Review of infection policy titled Construction Dust Containment dated 8/1/19 identified that it's purpose to provide minimum standards required for dust containment in construction, renovation and repair projects to mitigate the risk of infection caused by infectious agents that may become airborne. The policy directed, in part, that response to alarm conditions must be accomplished rapidly. Week nights, weekends the on call engineering supervisor will be notified.




b. A tour of the Radiology Department was conducted on 2/26/20 with the Associate Director of Imaging. Observations on 2/26/20 at 10:58 AM identified a Patient in the IR (interventional radiology) suite with staff at the end of a gastrostomy tube placement procedure. The observations also indicated that the Radiology Tech and RN's long pony tail and Interventional Radiologist's side burns were not confined within their bouffant hair covering. Interview with the IR Manager on 2/26/20 at 11:02 AM noted that all hair must be covered during procedures. The hospital policy entitled Surgical Attire in Preoperative and Procedural Areas identified that hair is completely covered including facial hair.

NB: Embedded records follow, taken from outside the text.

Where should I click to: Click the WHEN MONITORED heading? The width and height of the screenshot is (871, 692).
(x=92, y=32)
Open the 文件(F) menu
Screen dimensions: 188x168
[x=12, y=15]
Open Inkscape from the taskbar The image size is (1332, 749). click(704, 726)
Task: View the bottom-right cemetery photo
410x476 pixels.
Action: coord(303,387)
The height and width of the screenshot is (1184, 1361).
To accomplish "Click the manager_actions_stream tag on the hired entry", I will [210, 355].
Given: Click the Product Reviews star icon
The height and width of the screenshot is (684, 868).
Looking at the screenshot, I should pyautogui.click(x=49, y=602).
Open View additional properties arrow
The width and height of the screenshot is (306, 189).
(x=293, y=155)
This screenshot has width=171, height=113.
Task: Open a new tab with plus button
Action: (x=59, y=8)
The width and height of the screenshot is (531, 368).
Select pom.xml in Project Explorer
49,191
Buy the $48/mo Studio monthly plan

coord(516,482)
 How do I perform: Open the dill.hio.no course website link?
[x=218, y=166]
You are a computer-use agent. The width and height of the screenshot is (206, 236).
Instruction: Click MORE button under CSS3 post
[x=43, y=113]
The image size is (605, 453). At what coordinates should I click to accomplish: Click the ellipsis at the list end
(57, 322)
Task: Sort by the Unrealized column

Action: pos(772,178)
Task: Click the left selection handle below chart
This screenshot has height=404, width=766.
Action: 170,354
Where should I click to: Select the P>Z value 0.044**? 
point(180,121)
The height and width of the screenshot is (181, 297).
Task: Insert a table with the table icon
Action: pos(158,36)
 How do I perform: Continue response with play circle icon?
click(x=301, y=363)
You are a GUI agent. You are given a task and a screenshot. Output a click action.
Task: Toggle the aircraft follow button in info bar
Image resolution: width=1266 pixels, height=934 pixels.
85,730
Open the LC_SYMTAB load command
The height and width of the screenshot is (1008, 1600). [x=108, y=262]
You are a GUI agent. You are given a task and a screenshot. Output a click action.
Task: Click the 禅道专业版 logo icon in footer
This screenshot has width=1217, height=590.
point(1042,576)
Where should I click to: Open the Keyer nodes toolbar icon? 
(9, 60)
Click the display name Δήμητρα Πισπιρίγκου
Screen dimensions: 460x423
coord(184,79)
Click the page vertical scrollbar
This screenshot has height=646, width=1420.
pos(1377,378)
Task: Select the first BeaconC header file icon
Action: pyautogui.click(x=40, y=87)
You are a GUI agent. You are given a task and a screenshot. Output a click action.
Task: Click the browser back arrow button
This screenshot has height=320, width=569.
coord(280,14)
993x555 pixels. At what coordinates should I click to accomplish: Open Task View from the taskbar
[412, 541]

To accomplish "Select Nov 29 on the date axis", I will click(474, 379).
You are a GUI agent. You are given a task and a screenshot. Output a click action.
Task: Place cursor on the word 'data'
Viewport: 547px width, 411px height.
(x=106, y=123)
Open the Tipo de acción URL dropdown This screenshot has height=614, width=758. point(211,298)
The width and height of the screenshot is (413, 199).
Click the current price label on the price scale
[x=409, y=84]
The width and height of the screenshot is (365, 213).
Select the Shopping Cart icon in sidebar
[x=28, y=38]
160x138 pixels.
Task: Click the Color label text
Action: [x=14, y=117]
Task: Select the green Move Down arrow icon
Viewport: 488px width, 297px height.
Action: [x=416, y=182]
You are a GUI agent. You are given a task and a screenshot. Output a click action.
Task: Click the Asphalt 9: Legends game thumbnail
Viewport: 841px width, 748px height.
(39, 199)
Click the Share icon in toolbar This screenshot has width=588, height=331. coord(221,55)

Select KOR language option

c. A review of the pharmacy compounding process was reviewed with Pharmacist #1 on 2/25/20. The review identified that the pharmacy had a SCA (segregated compounding area) and CSP (compounded sterile products) required use within 12 hours. Pharmacy air and surface sampling culture reports was reviewed on 2/25/20 with Pharmacist #1 beginning at 9:45 AM. The review identified actionable growth of one cfu (colony forming unit) of fungus (penicillium) in the segregated compounding area hood (ISO (Insurance Services Office) class 5 area) air sample collected on 4/2/18 by the contracted company and reported to the hospital on [DATE]. An email dated 4/9/18 indicated that the IP (Infection Preventionist), Pharmacist #1 (Supervisor of Sterile Products) and ID (Infectious Disease) Chair (microbiologist) prepared an action plan to include, in part, terminal cleaning of the SCA hood, filter changes, repeat culturing and required administration of CSP to a one hour BUD (by use date) from the 12 hour BUD. Hospital documentation noted that a one hour BUD was in place from 4/9/18 to 4/11/18 and 20 patients received at least one CSP made during this time period. Air and Surface samplings collected on 4/10/18 and reported to the hospital on [DATE] identified that all class 5 compounding areas passed. An email from the DCP (Department of Consumer Protection) dated 4/16/18 indicated that the Hospital was back in compliance with USP <797>, 12 hour BUD compounding may commence and any organism of concern or growth in the ISO class 5 would warrant immediate quarantine of the hood. Interview with IP #1 on 2/26/20 at 9:30 AM noted that surveillance of patient culture reports from 4/9/18 to present did not identify growth of penicillium.
According to 2012 USP- NF General Chapter <797> an immediate- use provision is intended for those situations where there is a need for emergency administration of a CSP. Administration begins not later than 1 hour following the start of the preparation of the CSP.



d. A tour of the pharmacy department was conducted on 2/25/20 with Pharmacist #1 and IP (Infection Preventionist) #1. Observation of the garbing procedure by Pharmacy Tech #1 on 2/25/20 at 1:54 PM noted that Pharmacy Tech #1 washed her upper extremities with soap and water to mid forearm level. Following observation of the procedure by Pharmacist #1, he identified that arms should be washed up to the elbow. The Hospital policy entitled Sterile Compounding Areas- Code of Conduct identified that hand hygiene, included washing hands up to the elbows for at least 30 seconds with soap and warm water.